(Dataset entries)

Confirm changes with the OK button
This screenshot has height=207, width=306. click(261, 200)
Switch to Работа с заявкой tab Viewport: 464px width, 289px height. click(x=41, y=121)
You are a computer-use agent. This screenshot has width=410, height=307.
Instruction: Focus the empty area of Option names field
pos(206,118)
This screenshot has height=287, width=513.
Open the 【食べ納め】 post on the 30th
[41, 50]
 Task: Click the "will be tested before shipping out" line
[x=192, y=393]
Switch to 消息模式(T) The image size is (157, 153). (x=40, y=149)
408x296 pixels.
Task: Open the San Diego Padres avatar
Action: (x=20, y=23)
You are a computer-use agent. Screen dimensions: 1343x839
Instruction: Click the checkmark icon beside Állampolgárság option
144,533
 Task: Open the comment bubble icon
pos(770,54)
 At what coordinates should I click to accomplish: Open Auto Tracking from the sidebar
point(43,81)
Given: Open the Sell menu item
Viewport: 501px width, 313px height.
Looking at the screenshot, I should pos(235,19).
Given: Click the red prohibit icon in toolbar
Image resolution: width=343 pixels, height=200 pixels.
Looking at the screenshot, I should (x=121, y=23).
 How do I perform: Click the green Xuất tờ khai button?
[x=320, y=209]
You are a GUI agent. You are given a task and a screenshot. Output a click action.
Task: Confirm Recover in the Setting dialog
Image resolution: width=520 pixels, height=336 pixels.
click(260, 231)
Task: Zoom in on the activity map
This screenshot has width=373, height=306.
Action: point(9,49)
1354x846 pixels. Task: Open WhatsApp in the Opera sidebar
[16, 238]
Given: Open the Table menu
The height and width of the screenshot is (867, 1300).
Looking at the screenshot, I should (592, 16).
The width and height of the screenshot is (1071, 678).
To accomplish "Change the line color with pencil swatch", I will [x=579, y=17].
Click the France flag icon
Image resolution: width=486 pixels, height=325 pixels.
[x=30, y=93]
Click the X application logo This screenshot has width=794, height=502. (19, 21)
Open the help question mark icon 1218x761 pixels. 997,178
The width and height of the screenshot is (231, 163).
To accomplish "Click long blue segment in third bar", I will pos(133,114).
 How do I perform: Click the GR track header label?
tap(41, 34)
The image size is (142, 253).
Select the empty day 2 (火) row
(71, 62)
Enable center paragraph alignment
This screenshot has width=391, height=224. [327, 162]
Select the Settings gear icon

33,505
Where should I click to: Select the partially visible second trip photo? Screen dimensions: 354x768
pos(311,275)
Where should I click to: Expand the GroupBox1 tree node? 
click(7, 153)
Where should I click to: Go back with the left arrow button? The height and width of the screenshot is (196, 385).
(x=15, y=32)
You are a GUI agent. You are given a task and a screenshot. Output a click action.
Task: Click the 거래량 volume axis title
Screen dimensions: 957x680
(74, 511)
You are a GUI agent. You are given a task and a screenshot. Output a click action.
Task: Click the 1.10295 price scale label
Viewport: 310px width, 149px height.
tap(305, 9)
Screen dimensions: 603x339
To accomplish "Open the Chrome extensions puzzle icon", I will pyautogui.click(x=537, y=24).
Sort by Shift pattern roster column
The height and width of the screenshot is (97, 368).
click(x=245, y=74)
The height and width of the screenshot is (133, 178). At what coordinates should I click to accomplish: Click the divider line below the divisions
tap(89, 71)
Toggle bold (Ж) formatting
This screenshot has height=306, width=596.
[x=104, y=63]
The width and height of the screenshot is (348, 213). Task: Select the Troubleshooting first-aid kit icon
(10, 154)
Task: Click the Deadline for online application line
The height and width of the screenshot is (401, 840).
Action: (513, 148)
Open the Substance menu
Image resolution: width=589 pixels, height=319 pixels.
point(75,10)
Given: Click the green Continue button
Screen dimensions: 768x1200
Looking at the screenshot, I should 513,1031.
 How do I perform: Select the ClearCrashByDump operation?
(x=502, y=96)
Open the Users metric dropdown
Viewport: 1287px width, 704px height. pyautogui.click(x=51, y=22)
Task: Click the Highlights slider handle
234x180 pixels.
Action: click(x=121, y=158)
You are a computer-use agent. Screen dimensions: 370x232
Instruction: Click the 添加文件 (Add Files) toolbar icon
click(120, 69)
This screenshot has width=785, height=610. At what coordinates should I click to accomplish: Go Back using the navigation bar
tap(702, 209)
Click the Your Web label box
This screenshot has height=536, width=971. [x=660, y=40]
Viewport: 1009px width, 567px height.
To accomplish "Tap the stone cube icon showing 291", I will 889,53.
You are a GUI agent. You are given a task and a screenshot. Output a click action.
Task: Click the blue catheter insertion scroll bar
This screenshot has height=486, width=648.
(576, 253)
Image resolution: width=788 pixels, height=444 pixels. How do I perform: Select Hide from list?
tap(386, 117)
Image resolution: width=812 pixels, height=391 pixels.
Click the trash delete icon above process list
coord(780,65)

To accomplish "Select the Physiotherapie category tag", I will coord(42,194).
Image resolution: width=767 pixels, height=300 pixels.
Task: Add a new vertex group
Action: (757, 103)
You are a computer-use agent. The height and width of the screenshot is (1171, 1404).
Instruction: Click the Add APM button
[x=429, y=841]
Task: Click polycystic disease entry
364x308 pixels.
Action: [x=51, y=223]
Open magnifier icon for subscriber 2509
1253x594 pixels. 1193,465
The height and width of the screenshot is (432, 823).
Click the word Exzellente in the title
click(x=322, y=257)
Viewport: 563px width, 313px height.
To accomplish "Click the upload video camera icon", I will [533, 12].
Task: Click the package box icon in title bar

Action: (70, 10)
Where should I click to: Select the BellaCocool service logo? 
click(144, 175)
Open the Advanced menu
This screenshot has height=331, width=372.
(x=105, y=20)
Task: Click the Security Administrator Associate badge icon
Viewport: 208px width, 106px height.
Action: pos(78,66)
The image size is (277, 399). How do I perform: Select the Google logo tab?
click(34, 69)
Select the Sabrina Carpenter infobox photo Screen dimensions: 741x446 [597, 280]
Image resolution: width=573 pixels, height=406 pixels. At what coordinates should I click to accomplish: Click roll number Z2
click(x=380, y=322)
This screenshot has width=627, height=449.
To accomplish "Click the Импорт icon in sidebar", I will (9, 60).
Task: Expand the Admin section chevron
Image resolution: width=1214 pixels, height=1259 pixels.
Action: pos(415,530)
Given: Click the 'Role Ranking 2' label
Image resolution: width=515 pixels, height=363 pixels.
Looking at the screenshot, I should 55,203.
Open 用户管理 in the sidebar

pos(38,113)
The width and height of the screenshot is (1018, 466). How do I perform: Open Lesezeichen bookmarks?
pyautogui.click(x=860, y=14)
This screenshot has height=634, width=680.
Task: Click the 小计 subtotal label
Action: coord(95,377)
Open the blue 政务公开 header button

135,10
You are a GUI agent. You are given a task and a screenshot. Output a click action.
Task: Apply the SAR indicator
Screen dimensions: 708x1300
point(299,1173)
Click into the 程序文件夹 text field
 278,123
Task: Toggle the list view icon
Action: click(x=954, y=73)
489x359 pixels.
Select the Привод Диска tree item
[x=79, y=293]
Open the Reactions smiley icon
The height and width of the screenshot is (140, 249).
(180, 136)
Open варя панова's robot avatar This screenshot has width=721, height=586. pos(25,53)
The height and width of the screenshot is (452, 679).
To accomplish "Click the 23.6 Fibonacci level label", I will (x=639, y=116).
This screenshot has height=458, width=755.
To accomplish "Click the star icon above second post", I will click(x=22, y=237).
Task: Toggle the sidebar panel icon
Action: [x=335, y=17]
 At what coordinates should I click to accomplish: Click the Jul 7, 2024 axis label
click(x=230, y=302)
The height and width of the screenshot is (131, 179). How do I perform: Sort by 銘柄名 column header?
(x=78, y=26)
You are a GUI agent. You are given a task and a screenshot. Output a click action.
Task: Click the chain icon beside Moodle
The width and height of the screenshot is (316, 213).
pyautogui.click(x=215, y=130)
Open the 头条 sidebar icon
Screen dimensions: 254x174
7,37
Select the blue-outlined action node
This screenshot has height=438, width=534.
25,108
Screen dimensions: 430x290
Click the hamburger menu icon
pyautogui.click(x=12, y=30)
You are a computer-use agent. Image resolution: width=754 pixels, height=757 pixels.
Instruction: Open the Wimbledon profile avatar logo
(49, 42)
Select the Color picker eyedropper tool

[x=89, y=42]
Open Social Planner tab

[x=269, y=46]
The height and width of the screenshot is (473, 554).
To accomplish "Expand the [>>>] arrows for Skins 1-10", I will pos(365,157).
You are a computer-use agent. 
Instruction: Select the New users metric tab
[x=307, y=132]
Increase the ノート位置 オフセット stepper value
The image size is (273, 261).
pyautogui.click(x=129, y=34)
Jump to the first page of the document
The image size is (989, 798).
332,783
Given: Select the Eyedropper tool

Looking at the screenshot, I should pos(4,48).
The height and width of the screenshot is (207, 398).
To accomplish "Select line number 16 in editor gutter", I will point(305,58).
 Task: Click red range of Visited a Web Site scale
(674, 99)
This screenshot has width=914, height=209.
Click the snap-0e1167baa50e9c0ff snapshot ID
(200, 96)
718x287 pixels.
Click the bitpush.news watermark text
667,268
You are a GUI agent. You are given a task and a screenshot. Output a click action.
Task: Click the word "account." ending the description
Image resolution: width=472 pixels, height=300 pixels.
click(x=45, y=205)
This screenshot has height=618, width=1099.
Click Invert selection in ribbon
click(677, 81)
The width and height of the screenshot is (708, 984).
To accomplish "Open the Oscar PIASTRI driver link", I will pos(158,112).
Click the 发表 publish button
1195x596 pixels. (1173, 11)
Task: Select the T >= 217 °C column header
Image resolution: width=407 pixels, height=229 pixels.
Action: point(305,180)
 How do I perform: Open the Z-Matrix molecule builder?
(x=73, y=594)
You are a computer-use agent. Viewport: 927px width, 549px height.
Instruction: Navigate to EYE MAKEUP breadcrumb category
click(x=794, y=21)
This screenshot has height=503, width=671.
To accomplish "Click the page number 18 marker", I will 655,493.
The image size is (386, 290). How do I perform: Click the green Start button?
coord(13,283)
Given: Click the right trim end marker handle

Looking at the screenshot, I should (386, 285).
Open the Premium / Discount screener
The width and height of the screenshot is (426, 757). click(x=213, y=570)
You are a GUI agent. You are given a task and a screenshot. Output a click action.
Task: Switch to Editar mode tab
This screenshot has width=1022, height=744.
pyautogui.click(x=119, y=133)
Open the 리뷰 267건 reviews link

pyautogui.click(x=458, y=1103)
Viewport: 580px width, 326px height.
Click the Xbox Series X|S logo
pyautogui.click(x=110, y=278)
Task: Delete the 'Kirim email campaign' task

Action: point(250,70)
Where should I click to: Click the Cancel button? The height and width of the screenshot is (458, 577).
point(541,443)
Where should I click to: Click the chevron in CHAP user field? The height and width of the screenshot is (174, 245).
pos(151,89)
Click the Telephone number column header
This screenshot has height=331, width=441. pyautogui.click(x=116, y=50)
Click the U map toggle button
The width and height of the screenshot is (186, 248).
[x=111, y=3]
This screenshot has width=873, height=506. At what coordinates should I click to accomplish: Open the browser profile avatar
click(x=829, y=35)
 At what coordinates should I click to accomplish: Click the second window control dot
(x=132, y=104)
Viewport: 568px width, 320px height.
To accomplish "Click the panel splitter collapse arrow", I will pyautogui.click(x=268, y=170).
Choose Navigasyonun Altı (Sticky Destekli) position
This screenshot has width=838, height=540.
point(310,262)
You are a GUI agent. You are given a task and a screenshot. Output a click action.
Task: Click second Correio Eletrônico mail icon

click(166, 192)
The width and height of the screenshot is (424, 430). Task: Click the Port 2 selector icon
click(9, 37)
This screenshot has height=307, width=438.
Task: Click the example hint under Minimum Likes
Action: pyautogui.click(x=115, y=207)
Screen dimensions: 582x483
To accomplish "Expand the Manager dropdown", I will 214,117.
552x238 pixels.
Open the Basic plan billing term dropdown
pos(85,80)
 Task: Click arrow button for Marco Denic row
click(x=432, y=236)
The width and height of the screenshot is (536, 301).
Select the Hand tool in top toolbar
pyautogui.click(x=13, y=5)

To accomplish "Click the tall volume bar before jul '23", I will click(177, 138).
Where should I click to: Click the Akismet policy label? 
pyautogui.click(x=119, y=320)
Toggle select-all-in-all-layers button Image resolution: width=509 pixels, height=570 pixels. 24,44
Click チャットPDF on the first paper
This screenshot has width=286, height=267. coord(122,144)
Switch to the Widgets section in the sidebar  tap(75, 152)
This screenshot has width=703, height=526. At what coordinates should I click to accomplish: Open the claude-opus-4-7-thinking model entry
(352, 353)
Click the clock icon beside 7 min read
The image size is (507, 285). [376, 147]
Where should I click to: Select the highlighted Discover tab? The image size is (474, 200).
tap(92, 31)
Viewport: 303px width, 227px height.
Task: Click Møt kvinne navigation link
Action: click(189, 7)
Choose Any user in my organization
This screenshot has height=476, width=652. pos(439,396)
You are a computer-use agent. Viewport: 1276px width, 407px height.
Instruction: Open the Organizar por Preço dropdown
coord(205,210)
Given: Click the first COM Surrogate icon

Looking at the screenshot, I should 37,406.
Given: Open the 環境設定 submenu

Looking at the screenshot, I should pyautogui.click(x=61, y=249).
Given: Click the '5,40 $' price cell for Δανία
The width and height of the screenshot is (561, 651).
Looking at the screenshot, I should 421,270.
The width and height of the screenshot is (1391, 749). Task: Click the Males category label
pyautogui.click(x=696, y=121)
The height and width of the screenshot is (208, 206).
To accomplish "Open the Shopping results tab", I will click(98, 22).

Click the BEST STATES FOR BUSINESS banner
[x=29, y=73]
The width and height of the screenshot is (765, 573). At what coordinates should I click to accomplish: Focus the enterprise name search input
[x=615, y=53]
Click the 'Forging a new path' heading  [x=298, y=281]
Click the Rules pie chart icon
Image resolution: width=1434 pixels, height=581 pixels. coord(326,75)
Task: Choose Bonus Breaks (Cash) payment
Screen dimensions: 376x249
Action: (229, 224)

## EXERCISE INSTRUCTIONS
As you read the records above, find each line that contains "volume" and copy it.

## TASK SOLUTION
Task: Click the 거래량 volume axis title
To accomplish "Click the tall volume bar before jul '23", I will click(177, 138).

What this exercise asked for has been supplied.